- Trump allies are advocating for a more activist Federal Reserve, including potential leadership changes and a policy overhaul.
- Kevin Hassett, a frontrunner for Fed chair under Trump, proposes refocusing the Fed on monetary policy and bank regulation while cutting research divisions.
- The push ties to beliefs that inflation pressures are easing, allowing for lower interest rates without stoking inflation.
Efforts to restructure the Federal Reserve have gained momentum as the White House signals that more aggressive action is needed to support the economy, according to people familiar with the matter. Kevin Hassett, former National Economic Council director and a leading candidate to become the next Fed chair under Trump, has outlined plans for a comprehensive overhaul of the central bank, emphasizing a shift away from what he calls politicization.
Hassett suggests refocusing the Fed strictly on monetary policy and bank regulation, reassessing or cutting parts of its research divisions, and replacing some officials if necessary. In recent remarks, he argued that there is still "for sure more room for rate cuts," linking this to perceived gains in aggregate supply from AI-driven productivity and large-scale factory investment. This view aligns with Trump's long-standing criticism that the Fed is not doing enough, now coupled with an explicit personnel and structural agenda.
Without a deal to implement these changes, the central bank could face increased political pressure, potentially undermining its independence. Hassett has criticized recent Fed leaders for speaking publicly about tariffs and inflation, framing it as inappropriate, even as he calls for the institution to be "nonpartisan." Attempts to reach current Fed officials for comment were unsuccessful, but sources indicate that internal discussions are ongoing amid market volatility.
The push for deeper rate cuts and a friendlier stance toward growth would directly affect borrowing costs for households and companies, asset prices like equities and real estate, and the dollar's strength in global capital flows. Borrowers, such as mortgage holders and small businesses, could benefit from lower rates, while savers and those reliant on fixed-income returns might be hurt.
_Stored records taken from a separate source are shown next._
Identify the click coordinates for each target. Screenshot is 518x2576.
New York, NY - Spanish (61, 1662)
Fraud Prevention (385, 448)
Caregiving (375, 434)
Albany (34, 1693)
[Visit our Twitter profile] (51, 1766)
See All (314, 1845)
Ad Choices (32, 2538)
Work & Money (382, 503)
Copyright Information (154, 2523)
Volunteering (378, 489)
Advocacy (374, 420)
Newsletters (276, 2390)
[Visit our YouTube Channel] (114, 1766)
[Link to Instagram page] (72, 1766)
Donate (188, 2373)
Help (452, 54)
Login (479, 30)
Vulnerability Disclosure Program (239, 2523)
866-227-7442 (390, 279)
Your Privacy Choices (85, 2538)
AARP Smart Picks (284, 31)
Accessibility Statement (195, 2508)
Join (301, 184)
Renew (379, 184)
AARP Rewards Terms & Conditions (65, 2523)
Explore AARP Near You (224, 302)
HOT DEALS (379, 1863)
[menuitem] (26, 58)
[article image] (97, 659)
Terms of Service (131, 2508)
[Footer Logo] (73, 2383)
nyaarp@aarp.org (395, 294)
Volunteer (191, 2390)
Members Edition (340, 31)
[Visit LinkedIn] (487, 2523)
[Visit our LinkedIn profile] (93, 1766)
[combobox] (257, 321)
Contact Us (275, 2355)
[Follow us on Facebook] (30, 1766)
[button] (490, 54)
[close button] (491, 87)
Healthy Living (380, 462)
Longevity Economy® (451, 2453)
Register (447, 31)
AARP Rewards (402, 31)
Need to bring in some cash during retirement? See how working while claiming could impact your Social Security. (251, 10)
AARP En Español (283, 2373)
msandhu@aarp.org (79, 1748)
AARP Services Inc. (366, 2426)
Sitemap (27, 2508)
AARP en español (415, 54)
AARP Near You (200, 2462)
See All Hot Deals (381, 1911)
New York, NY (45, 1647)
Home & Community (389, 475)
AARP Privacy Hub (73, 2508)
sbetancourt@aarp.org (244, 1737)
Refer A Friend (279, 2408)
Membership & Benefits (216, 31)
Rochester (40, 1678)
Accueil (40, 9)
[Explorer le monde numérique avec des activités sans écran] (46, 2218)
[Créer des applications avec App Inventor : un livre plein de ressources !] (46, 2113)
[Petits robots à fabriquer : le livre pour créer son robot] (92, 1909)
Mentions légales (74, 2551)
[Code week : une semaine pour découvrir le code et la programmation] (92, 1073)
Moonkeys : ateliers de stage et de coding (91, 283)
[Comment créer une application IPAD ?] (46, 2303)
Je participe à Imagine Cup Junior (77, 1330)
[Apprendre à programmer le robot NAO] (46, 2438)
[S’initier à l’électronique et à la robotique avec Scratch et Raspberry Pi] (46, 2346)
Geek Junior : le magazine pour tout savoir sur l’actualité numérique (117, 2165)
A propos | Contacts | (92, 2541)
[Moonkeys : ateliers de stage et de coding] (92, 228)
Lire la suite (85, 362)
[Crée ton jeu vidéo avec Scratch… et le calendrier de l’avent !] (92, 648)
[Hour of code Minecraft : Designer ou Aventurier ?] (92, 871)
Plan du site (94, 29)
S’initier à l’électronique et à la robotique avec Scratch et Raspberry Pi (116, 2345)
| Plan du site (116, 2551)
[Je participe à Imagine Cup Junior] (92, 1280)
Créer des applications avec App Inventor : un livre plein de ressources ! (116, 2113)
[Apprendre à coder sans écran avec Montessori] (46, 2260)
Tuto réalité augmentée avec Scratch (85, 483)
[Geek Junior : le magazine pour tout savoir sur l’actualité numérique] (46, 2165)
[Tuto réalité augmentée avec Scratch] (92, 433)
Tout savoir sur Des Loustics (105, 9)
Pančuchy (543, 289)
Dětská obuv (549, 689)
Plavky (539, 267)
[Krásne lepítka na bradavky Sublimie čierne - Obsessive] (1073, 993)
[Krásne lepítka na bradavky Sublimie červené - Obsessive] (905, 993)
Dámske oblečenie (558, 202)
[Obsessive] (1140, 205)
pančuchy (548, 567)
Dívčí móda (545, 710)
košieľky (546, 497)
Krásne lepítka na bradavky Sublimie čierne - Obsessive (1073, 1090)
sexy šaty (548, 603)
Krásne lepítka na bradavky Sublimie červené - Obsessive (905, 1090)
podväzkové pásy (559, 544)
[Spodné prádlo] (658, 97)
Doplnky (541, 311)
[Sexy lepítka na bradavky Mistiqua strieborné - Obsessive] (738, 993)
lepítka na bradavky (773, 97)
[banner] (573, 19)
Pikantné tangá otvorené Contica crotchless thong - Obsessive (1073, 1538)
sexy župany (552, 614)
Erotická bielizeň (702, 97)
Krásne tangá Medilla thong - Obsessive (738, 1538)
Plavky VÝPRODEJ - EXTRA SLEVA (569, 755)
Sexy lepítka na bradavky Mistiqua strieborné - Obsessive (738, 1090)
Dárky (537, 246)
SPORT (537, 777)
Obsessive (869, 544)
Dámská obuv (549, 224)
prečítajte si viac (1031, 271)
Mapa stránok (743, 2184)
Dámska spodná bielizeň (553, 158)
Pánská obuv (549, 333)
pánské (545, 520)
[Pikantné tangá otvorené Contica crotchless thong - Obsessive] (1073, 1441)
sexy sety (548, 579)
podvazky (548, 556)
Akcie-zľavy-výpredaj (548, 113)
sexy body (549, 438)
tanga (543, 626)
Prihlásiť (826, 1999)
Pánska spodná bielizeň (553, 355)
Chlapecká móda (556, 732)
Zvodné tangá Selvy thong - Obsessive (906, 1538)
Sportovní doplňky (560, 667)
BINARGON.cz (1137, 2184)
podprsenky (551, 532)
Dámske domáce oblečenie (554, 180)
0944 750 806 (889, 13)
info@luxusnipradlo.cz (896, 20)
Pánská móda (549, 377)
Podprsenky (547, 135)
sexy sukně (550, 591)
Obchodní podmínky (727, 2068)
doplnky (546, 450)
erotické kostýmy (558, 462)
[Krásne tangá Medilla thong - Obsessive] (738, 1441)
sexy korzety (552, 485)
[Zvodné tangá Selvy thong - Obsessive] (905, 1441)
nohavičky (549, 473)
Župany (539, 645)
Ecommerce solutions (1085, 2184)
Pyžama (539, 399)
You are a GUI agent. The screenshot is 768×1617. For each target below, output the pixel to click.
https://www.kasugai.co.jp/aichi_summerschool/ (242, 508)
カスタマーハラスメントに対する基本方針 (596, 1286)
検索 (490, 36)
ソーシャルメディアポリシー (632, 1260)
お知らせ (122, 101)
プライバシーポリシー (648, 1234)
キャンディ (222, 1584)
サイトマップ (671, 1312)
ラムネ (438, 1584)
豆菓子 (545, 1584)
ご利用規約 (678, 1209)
Any perceived increase in political influence over the Fed raises concerns among economists and investors about long-term inflation credibility.
Historically, political pressure on the Fed is not new, with tensions under presidents like Johnson and Nixon, but Trump and his allies have been unusually public and direct. In the short term, markets will watch for whether Trump nominates Hassett or another loyalist, which could lead to faster rate cuts or balance-sheet changes. Messaging that "more should be done" may increase volatility around Fed meetings as traders weigh political pressure against the Fed's data-dependent approach.
Long-term, a successful overhaul could shift the Fed toward a more growth- and employment-focused posture with less tolerance for restrictive policy. Alternatively, if investors doubt the Fed's independence, the U.S. could face higher risk premia, a weaker currency, or renewed inflation concerns. Parallel debates about central bank independence are ongoing in the UK and euro area, where similar clashes between monetary policy and political priorities have emerged.
Correction: An earlier version of this article misstated the timing of Hassett's remarks; they were made in recent weeks, not months.